An emergency department is a busy place to work, and literally anything can come through that door. Many people we see are upset about how long they’ve been waiting, but most understand that we are doing the best we can with what we have. It’s the only place you won’t be turned away, but no you can’t make an appointment. “Wow, you guys sure are busy today. Is it always this crazy here?” Most of the time my answer is “yes, it’s often like this.” Sometimes though I’ll admit that no, this has been a particularly crazy day. Crazy day usually means there a lot of people waiting with minor problems (still important, still ER appropriate often, but not urgent), AND we have an unusually high number of urgent “sick” patients. You don’t want an ER doctor to label you as sick. That’s not a man cold or even 2 weeks of diarrhea with mildly failing kidneys due to dehydration. Sick is the ER code for someone with a true emergency in danger of imminent death or significant disability from whatever is happening to them. A handful of especially sick patients can bring the rest of the ER to a grinding halt. They need doctors, nurses, IV’s, medications, lab tests, imaging, consultants, admissions or transfers. This takes time and people, and sometimes the “almost sick” and the walking wounded have to wait longer because of this. We all have stories of crazy days: multiple traumas, simultaneous cardiac arrests, bad drugs at a house party. More often it is just a case of several unrelated bad things happening to different people at the same time.

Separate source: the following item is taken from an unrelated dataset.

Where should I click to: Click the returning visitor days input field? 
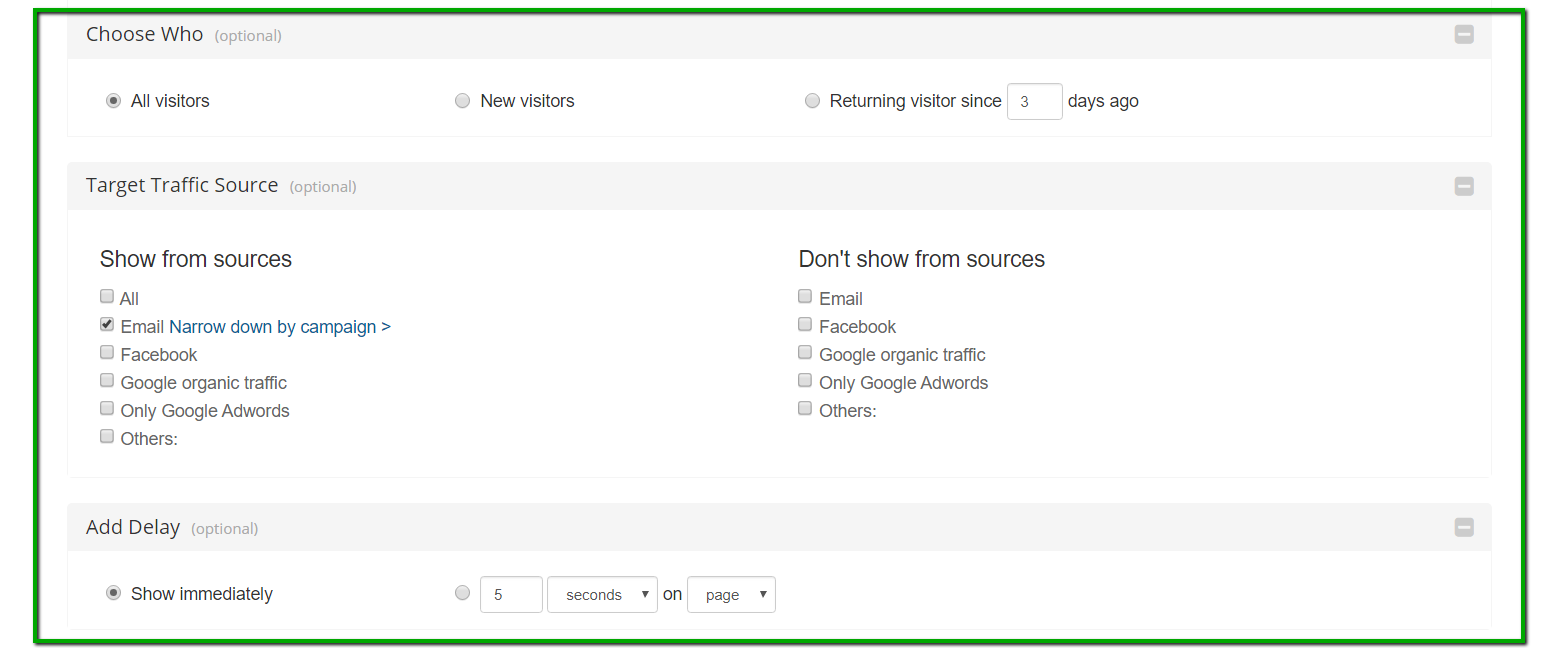coord(1034,101)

So with all the crazy things we see, and the number of people streaming through our doors, what does it take to raise an ER doctors eyebrows? For us, I think it’s something that is different or unusual enough from what we usually see to stand out. It’s those stand out events that usually come to mind when I am asked the question, even if I don’t have a quick or meaningful way in which to answer it.

I received an email recently from an ER colleague sent to our working group with the title, “we don’t see this every day.” It was a picture of an empty chart rack at 6:30PM. No patients to see. I looked back through some of my picture collection of notable cases at work. An x-ray of a pitchfork in a knee. A cardiac tracing of a rare, but potentially fatal heart rhythm that I had only ever seen in a text book before- a future sudden death averted only because we recognized it. A child’s nose nearly ripped off, texted to a plastic surgeon to convince him to come in to work late, and many others. There among them, was a picture of our patient tracking board at 3AM on a night shift a few years ago. It was empty. Not a single patient on it. Next to it is a picture of an empty waiting room. I remember that night. We went for 3 hours without a single patient in or arriving to the emergency department. It’s not always busy, but that was very unusual. And I think that just maybe that was the craziest thing I have ever seen in the ER.